┌─ SUPPLIED INFORMATION

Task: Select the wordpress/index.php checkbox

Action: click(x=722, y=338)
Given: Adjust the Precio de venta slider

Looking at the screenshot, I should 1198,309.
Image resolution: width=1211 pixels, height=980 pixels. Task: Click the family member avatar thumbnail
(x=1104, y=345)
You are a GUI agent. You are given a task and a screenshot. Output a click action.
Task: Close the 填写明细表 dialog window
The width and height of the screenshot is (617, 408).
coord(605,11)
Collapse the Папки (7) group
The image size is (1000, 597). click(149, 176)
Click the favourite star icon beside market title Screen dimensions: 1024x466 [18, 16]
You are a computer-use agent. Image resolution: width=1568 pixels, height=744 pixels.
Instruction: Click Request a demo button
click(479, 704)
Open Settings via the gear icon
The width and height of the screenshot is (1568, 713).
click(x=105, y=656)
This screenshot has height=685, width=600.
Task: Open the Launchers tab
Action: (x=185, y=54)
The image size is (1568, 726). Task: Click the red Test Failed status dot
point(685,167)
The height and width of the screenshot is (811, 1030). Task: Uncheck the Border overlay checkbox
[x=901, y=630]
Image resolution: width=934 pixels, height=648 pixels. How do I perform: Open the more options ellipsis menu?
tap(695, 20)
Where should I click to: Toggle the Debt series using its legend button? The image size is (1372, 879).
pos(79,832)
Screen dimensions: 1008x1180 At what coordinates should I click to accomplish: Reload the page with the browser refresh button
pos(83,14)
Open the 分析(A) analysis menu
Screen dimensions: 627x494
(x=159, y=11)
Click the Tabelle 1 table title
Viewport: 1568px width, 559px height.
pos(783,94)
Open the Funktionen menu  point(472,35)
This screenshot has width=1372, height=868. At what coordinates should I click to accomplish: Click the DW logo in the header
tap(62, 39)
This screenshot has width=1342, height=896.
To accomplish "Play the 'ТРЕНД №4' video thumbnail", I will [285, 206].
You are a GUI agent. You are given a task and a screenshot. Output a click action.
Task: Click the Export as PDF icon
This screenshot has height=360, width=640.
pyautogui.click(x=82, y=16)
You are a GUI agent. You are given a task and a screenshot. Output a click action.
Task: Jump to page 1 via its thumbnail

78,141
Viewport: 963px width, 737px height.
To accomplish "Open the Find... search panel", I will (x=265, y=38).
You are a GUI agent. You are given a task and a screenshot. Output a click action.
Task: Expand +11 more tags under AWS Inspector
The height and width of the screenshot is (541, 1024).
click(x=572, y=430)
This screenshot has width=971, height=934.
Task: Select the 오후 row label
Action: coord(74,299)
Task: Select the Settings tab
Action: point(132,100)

└─

Can you write out all of the lines above again, putting "check box" wherever "checkbox" occurs and keeping everything else unchanged?

SOLVED EXERCISE:
Task: Select the wordpress/index.php check box

Action: click(x=722, y=338)
Given: Adjust the Precio de venta slider

Looking at the screenshot, I should 1198,309.
Image resolution: width=1211 pixels, height=980 pixels. Task: Click the family member avatar thumbnail
(x=1104, y=345)
You are a GUI agent. You are given a task and a screenshot. Output a click action.
Task: Close the 填写明细表 dialog window
The width and height of the screenshot is (617, 408).
coord(605,11)
Collapse the Папки (7) group
The image size is (1000, 597). click(149, 176)
Click the favourite star icon beside market title Screen dimensions: 1024x466 [18, 16]
You are a computer-use agent. Image resolution: width=1568 pixels, height=744 pixels.
Instruction: Click Request a demo button
click(479, 704)
Open Settings via the gear icon
The width and height of the screenshot is (1568, 713).
click(x=105, y=656)
This screenshot has height=685, width=600.
Task: Open the Launchers tab
Action: (x=185, y=54)
The image size is (1568, 726). Task: Click the red Test Failed status dot
point(685,167)
The height and width of the screenshot is (811, 1030). Task: Uncheck the Border overlay check box
[x=901, y=630]
Image resolution: width=934 pixels, height=648 pixels. How do I perform: Open the more options ellipsis menu?
tap(695, 20)
Where should I click to: Toggle the Debt series using its legend button? The image size is (1372, 879).
pos(79,832)
Screen dimensions: 1008x1180 At what coordinates should I click to accomplish: Reload the page with the browser refresh button
pos(83,14)
Open the 分析(A) analysis menu
Screen dimensions: 627x494
(x=159, y=11)
Click the Tabelle 1 table title
Viewport: 1568px width, 559px height.
pos(783,94)
Open the Funktionen menu  point(472,35)
This screenshot has width=1372, height=868. At what coordinates should I click to accomplish: Click the DW logo in the header
tap(62, 39)
This screenshot has width=1342, height=896.
To accomplish "Play the 'ТРЕНД №4' video thumbnail", I will [285, 206].
You are a GUI agent. You are given a task and a screenshot. Output a click action.
Task: Click the Export as PDF icon
This screenshot has height=360, width=640.
pyautogui.click(x=82, y=16)
You are a GUI agent. You are given a task and a screenshot. Output a click action.
Task: Jump to page 1 via its thumbnail

78,141
Viewport: 963px width, 737px height.
To accomplish "Open the Find... search panel", I will (x=265, y=38).
You are a GUI agent. You are given a task and a screenshot. Output a click action.
Task: Expand +11 more tags under AWS Inspector
The height and width of the screenshot is (541, 1024).
click(x=572, y=430)
This screenshot has width=971, height=934.
Task: Select the 오후 row label
Action: coord(74,299)
Task: Select the Settings tab
Action: point(132,100)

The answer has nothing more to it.